Looking at the evidence, Lincoln’s Gettysburg Address was a dismal speech. And, by this definition, my student’s fifteen minute diatribe was sheer brilliance. So, we can already see that this isn’t a good measure.
What else can be measured? How about the number of “ums?” Maybe, but that seems awfully judgmental. Instead, let’s ask some simple questions about the speech itself. Then, we can add some bonus points to the delivery.
Whether you are developing a speech or taking in a presentation, here are a few questions to ask to determine how good a speech is:
Was the message (or intent) clear?
Did the speaker establish in the introduction the intent of the speech and outline the major points to be covered? If you don’t know what the point of the speech is within the first few minutes of the speech, then the speech is in serious trouble.
Was the message concise?
I’m all for speeches that take into consideration the necessity to set the stage or to develop particular ideas in-depth, but is there a point to what is being said? If you here segments of a speech that seem like filler or that seems irrelevant to the point or topic, then the quality of the speech has diminished. You can begin to suspect that the speaker thinks that time spent is the mark of a good speech (which, of course, you now know better!).
Was the message helpful?
For an informative speech, did you actually learn something useful? For a persuasive speech, did it make you want to believe the speaker or do as the speaker urged? If not, then what was missing? Do you need more information? Better arguments for or against?
Looking at the content tells us a lot about the preparation involved in the speech, but the second part of a speech is the delivery. And, yes, it’s tempting to say a speech was terrible based on the “ums” and “you knows” and the stutters and the hand-wringing. But, is that entirely fair? Even if you are judging your own speech, don’t you think you ought to give the speaker some credit for even getting up there?

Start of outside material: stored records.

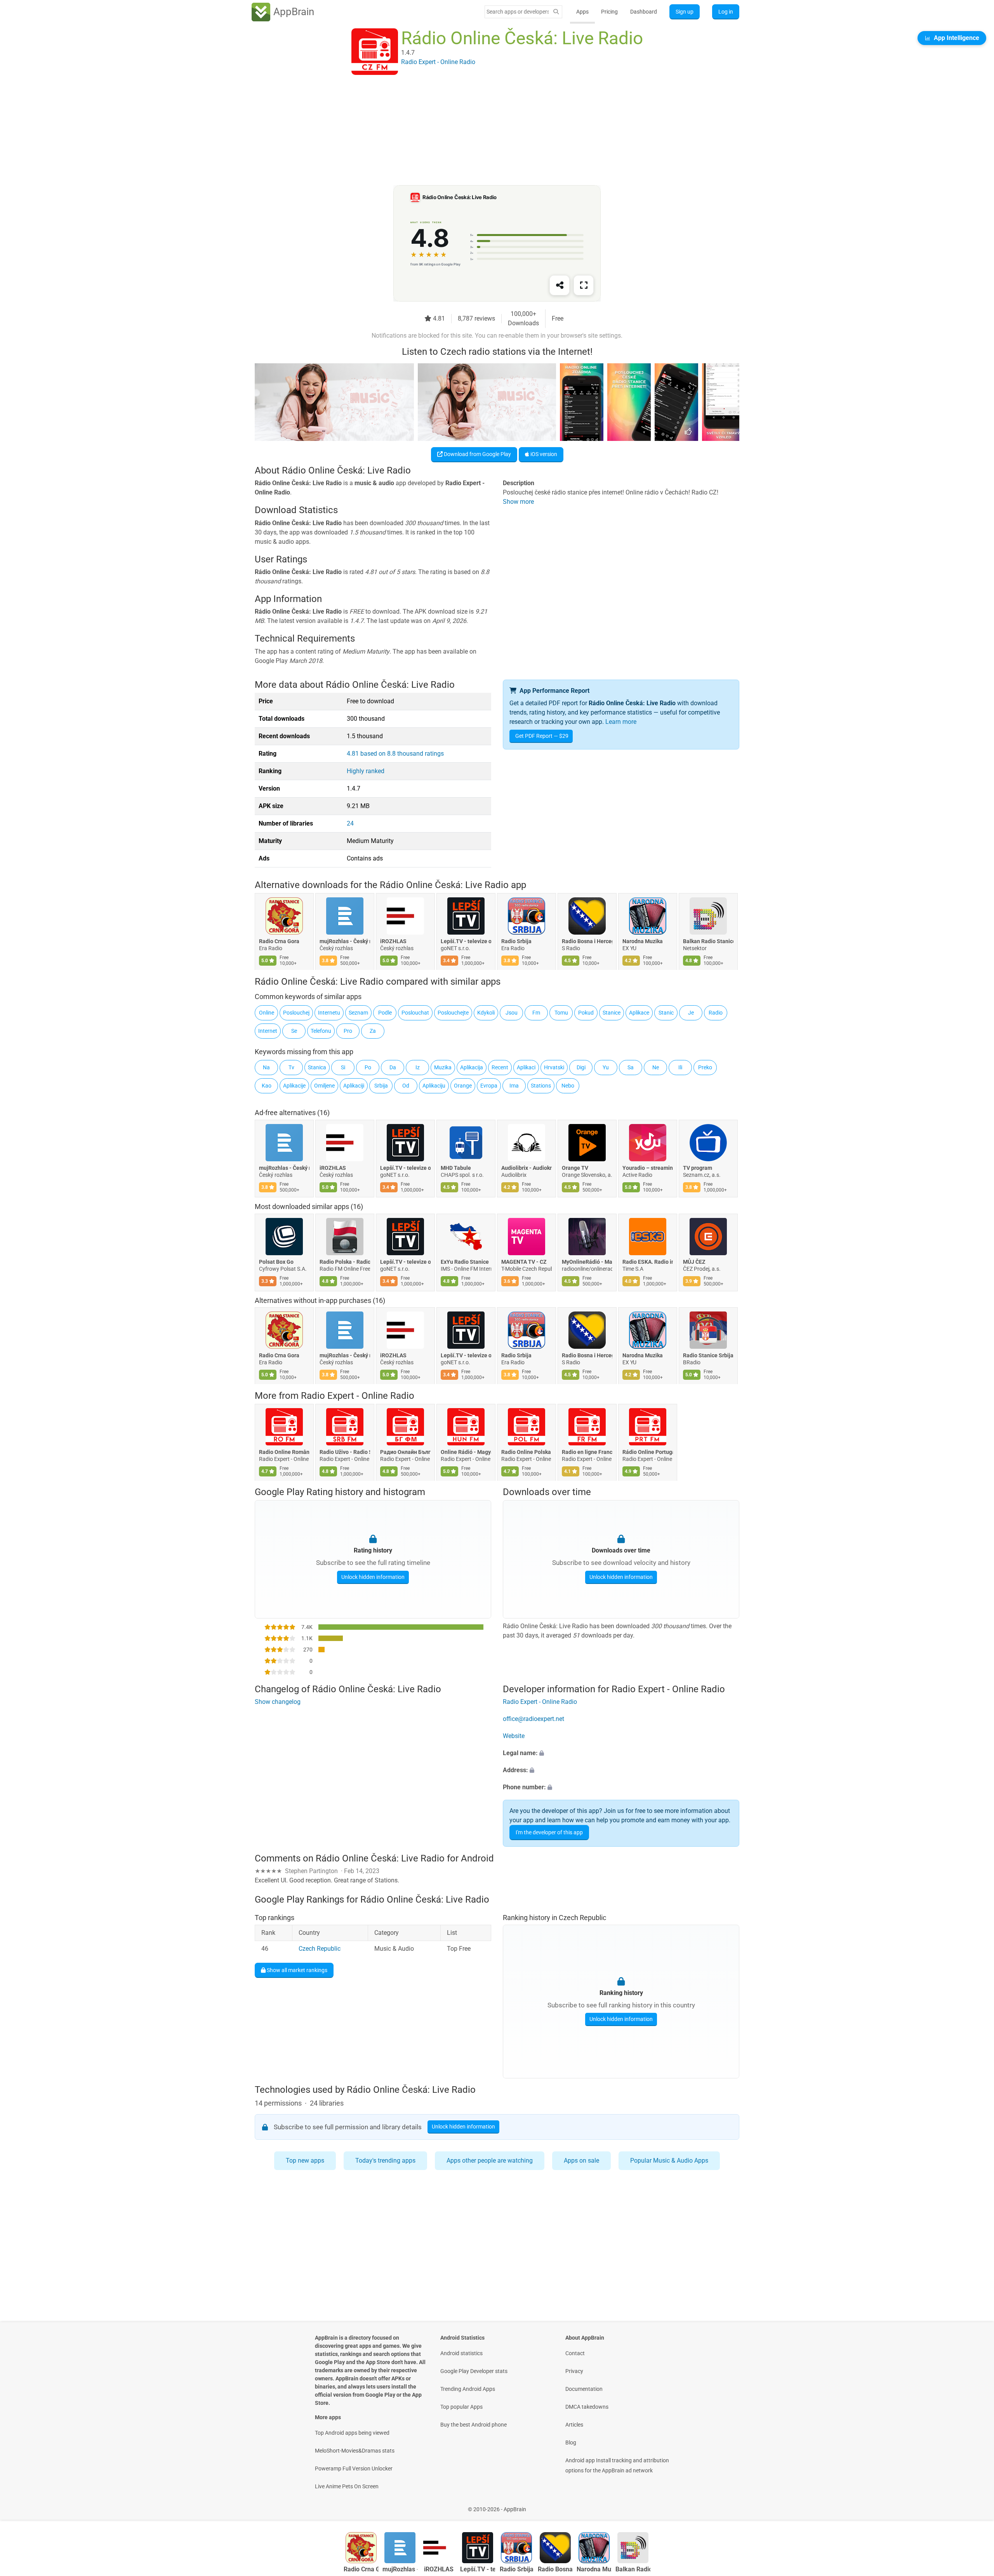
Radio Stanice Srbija (708, 1356)
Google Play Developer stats (473, 2371)
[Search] (556, 12)
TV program (697, 1168)
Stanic (666, 1013)
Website (514, 1736)
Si (343, 1067)
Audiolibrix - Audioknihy (526, 1168)
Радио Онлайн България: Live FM (405, 1452)
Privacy (574, 2371)
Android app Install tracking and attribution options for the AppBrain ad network (617, 2465)
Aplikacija (471, 1067)
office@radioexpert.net (533, 1719)
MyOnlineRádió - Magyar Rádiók (587, 1262)
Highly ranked (365, 771)
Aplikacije (294, 1085)
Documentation (584, 2389)
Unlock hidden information (373, 1577)
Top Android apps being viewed (352, 2433)
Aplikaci (526, 1067)
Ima (514, 1085)
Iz (417, 1067)
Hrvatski (554, 1067)
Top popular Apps (461, 2407)
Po (368, 1067)
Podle (385, 1013)
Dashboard (643, 12)
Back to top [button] (974, 2505)
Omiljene (324, 1085)
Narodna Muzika (642, 941)
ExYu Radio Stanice (465, 1262)
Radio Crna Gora (279, 941)
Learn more (620, 721)
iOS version (543, 454)
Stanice (611, 1013)
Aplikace (639, 1013)
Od (405, 1085)
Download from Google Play (477, 454)
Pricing (609, 12)
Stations (541, 1085)
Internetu (329, 1013)
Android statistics (461, 2353)
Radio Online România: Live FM (284, 1452)
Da (392, 1067)
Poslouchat (415, 1013)
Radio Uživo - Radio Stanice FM (345, 1452)
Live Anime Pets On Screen (347, 2486)
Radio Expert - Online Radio (357, 1395)
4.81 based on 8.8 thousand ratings (395, 753)
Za (373, 1031)
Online (266, 1013)
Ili (680, 1067)
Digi (581, 1067)
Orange (463, 1085)
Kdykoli (486, 1013)
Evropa (488, 1085)
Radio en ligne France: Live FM (587, 1452)
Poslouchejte (453, 1013)
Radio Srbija (516, 941)
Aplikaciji (353, 1085)
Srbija (381, 1085)
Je (691, 1013)
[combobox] (517, 11)
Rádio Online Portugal (647, 1452)
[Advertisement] (488, 130)
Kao (266, 1085)
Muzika (443, 1067)
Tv (291, 1067)
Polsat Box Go (276, 1262)
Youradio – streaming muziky (647, 1168)
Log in (725, 12)
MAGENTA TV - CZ (524, 1262)
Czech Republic (320, 1948)
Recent (500, 1067)
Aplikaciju (433, 1085)
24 (350, 823)
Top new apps (305, 2160)
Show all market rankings (296, 1970)
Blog (570, 2442)
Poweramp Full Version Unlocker (354, 2468)
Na (266, 1067)
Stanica (317, 1067)
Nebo (567, 1085)
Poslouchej (296, 1013)
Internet (267, 1031)
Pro (348, 1031)
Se (294, 1031)
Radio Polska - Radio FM (345, 1262)
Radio (716, 1013)
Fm (536, 1013)
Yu (606, 1067)
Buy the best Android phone (473, 2425)
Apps (582, 12)
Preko (705, 1067)
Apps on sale (581, 2160)
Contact (575, 2353)
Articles (574, 2425)
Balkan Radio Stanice (708, 941)
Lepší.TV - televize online (466, 941)
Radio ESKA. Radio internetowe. (647, 1262)
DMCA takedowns (586, 2407)
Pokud (586, 1013)
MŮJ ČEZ (694, 1262)
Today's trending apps (385, 2160)
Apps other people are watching (490, 2160)
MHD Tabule (456, 1168)
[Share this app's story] (559, 285)
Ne (655, 1067)
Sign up (684, 12)
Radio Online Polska (526, 1452)
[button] (621, 1753)
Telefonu (321, 1031)
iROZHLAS (393, 941)
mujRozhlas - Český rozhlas (345, 941)
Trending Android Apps (467, 2389)
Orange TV (575, 1168)
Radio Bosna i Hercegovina (587, 941)
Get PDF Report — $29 (541, 736)
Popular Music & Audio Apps (669, 2160)
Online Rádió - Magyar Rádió (466, 1452)
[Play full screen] (583, 285)
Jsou (512, 1013)
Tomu (561, 1013)
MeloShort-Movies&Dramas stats (354, 2451)
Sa (630, 1067)
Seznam (358, 1013)
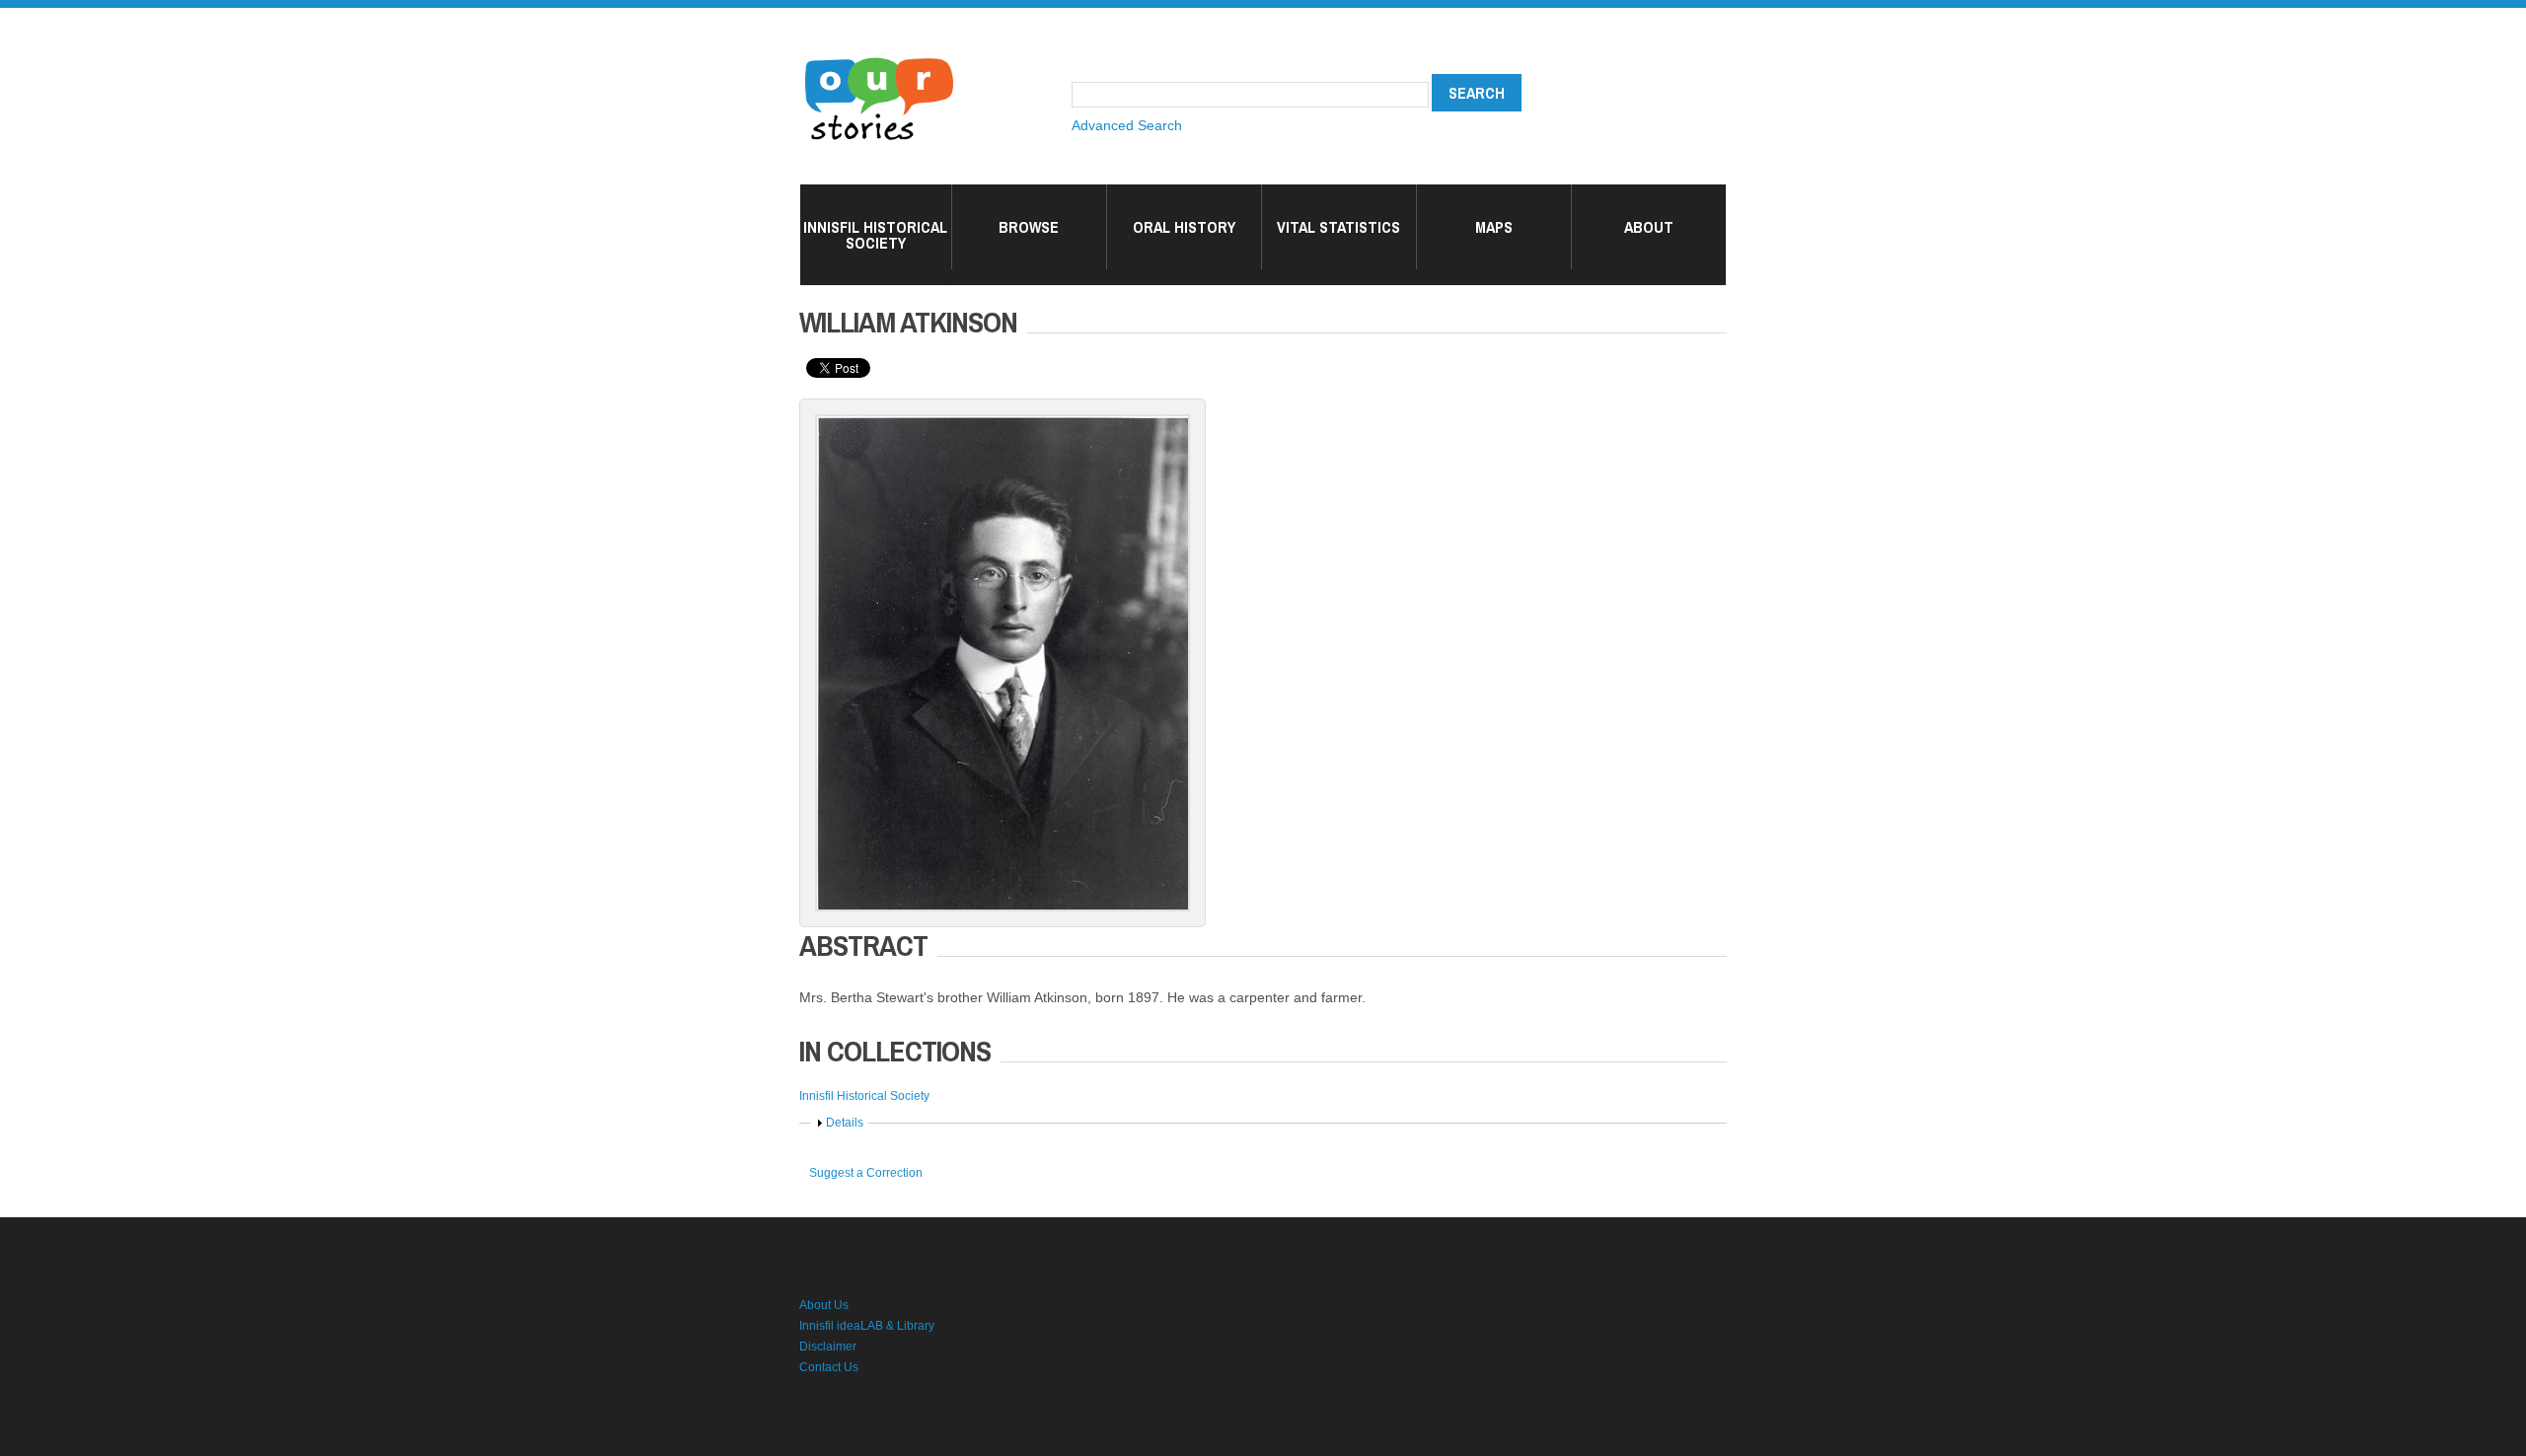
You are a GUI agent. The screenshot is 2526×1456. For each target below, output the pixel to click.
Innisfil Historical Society (875, 235)
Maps (1494, 227)
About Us (824, 1305)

Instead of counting the “ums” or how many times the speaker cleared his throat, let’s focus on some more general impressions:
Did the speaker care about the message?
This is a judgment call. It may be a catch in the speaker’s voice. It may be in the furrow of a brow. It may be the language of the speech or the intensity of the moment. It’s difficult to determine, and it’s often personal to each listener. But, if you feel like the speaker really cares, then there’s something going right. And, that will make the speech a better one.
Did the speaker make me care about the message?
Maybe the speaker was too nervous to show a lot of emotion other than an ambient level of fear, but did the speech make you care a little more about the topic? Did you feel excited or at least mildly interested in the topic? If so, what was it that made it interesting? Again, this could be anything from the way the speaker spoke, the words chosen, the arguments presented, the gleam in the speaker’s eye, or the context in which you heard the speech. Whatever it was, it worked.
Apply What You Demand
Since you now realize that there are several key elements to a good speech, ask yourself how you can place them into your own speech. There’s really no secret to it. It’s a formula that you use to judge other speeches. Use it to develop your own. Craft a clear message, cut down the words used to convey the message, make the message worth listening to (make it useful and do your research), and deliver it with some feeling. Put it all together and you will have a pretty good speech.